Profile: Soprano Hiromi Omura

(Photo credit: Yves Renaud)

Hiromi Omura is Not Madama Butterfly
By Richard Burnett

There are not many great opera singers who come out of Japan. And fewer who take the opera world by storm. But Hiromi Omura makes opera aficionados swoon.

“I played the violin when I was child – I wanted to be a great violin player,” Omura tells The Charlebois Post. “But I began too late. And then one day I found my voice.”

Omura became Madama Butterfly.

But Japan’s celebrated soprano has been fighting that stereotype ever since.

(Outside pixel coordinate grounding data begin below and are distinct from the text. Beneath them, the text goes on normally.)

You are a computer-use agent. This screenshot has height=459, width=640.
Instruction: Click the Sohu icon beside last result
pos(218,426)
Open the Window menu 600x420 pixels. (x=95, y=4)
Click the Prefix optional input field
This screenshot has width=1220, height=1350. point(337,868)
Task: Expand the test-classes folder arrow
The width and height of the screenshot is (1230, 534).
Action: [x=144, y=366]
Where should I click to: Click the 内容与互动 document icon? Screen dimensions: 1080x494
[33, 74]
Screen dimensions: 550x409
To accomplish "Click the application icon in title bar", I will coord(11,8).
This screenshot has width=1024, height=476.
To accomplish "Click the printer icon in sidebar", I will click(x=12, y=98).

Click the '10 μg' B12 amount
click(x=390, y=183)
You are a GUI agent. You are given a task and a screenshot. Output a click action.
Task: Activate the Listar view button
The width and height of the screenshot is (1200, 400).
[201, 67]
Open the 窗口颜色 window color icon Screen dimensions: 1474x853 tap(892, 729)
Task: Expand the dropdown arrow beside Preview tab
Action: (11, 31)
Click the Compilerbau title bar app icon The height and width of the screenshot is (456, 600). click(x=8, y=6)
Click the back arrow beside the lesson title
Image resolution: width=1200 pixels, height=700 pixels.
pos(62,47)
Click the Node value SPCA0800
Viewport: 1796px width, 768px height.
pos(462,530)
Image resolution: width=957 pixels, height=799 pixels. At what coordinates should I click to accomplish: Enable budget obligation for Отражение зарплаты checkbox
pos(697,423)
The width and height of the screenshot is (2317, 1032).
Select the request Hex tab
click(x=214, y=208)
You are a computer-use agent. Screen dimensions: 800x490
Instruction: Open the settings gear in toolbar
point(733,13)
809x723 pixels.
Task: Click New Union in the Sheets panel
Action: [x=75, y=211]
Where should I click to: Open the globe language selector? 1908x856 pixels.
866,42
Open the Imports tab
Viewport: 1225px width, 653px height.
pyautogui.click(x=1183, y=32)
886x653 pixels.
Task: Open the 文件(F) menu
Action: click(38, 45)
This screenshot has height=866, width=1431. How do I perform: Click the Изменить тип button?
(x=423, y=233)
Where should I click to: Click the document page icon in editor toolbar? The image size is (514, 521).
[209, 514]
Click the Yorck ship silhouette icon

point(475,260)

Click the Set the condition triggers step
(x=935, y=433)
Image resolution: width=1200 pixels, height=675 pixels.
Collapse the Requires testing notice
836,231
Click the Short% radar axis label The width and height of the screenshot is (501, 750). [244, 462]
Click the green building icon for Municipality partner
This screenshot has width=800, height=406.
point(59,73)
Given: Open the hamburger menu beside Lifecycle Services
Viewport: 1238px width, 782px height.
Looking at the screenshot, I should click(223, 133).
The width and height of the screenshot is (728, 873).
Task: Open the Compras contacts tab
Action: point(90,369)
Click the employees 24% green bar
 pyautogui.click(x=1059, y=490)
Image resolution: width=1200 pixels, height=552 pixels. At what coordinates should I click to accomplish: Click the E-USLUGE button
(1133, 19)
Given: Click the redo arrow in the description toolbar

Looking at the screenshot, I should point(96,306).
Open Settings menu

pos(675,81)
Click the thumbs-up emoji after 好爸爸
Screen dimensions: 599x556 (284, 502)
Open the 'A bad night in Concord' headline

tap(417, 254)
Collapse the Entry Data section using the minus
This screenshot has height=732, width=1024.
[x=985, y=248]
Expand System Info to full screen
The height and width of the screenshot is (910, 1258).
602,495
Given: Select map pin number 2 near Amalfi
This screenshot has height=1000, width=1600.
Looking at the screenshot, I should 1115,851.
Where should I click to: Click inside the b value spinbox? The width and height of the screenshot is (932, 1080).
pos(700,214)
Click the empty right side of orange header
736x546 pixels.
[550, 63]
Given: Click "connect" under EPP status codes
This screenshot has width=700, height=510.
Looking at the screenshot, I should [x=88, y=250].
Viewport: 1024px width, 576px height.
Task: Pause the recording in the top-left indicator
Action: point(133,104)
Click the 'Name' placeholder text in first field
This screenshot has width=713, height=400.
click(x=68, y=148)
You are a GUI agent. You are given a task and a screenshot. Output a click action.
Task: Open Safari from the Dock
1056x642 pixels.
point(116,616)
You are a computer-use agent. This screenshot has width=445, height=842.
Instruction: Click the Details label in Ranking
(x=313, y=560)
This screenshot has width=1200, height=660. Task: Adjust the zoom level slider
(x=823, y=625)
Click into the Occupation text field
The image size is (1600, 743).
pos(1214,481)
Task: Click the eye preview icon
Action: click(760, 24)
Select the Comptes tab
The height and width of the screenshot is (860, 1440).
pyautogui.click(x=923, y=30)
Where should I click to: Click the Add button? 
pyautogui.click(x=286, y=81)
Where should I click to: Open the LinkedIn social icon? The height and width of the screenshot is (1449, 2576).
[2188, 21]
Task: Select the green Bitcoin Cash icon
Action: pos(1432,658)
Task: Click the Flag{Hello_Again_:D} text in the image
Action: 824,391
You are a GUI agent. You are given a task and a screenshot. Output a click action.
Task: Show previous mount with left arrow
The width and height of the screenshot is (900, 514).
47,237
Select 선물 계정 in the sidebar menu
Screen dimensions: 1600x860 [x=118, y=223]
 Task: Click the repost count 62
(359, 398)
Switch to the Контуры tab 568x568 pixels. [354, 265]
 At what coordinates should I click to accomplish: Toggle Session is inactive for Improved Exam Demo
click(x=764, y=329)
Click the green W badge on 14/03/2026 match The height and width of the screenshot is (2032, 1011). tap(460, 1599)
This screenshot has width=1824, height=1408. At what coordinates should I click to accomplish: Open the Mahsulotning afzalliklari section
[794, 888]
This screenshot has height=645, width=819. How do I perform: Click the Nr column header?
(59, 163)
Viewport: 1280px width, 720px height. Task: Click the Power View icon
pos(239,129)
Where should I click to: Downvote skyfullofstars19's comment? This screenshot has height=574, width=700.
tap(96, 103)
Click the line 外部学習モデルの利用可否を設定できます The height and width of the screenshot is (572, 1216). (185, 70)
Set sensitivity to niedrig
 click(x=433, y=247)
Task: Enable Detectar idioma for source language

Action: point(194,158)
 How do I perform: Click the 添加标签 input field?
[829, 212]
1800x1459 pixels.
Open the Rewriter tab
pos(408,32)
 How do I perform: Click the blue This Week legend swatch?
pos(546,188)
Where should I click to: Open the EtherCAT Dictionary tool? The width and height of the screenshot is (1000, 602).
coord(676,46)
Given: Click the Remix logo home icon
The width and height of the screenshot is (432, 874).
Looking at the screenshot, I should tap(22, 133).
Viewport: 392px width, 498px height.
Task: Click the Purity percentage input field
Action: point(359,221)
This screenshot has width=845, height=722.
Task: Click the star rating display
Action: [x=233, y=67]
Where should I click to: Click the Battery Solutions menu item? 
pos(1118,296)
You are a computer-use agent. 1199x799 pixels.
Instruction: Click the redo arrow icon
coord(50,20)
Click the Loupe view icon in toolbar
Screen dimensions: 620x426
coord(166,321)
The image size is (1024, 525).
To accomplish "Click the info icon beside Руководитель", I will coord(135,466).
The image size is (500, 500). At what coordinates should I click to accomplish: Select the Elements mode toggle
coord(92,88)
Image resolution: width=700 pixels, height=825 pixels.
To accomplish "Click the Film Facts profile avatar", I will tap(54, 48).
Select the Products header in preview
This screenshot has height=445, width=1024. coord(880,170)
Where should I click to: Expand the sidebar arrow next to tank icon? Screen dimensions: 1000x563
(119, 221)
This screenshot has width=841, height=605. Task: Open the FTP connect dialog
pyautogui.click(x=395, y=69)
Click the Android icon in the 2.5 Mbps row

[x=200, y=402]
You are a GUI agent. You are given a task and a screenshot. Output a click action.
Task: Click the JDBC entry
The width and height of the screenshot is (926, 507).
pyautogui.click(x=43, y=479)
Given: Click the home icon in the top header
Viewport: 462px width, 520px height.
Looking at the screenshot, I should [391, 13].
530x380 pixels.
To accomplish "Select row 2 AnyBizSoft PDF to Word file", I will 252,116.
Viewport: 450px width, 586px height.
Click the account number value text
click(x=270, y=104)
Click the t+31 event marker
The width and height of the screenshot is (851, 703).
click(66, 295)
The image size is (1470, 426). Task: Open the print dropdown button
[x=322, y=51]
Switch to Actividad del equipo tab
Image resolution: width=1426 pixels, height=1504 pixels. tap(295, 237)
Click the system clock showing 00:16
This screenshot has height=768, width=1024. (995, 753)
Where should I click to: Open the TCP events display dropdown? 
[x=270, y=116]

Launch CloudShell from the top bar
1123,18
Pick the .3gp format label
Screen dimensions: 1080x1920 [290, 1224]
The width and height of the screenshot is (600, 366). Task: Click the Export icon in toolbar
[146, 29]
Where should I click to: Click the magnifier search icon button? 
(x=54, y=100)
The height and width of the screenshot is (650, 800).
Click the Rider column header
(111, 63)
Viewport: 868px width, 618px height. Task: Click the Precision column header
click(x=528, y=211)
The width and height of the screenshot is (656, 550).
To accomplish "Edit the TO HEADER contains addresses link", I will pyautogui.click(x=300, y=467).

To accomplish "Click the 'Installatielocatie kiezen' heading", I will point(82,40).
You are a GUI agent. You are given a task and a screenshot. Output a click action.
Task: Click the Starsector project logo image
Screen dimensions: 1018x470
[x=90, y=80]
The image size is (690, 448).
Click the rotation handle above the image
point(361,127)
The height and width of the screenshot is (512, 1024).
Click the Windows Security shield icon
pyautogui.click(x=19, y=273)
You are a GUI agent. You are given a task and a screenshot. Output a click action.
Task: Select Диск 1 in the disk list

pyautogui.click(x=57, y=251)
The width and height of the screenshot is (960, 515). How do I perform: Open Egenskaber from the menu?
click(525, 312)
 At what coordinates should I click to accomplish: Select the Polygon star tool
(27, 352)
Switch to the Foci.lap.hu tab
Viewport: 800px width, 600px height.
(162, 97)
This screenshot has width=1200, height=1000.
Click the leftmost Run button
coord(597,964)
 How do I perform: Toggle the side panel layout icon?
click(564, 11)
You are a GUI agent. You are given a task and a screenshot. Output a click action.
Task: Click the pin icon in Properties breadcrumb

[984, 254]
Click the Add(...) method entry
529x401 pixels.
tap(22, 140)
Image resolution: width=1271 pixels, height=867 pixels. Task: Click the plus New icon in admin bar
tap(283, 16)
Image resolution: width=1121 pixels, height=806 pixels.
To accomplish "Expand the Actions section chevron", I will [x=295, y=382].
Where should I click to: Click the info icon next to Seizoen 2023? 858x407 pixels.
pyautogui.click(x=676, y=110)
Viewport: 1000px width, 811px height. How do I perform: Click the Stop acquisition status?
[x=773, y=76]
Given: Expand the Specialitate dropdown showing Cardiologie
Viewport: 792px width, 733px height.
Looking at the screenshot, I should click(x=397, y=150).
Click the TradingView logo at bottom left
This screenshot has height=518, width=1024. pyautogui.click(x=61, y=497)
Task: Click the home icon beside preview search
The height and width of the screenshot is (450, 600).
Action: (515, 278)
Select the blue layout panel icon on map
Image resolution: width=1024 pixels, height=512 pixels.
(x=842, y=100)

“I went to Italy to learn how to sing in Italian because it is a beautiful language and very lyrical,” Omura says. “There are many great Italian opera singers. But in Japan there are not so many. There are few great opera singers in Japan and that has a lot to do with the language.”
Omura has performed on stages around the world, but it is her moving portrayals in Montreal as Maria in Simon Boccanegra and Cio-Cio-San in Madama Butterfly that won over audiences and critics alike. 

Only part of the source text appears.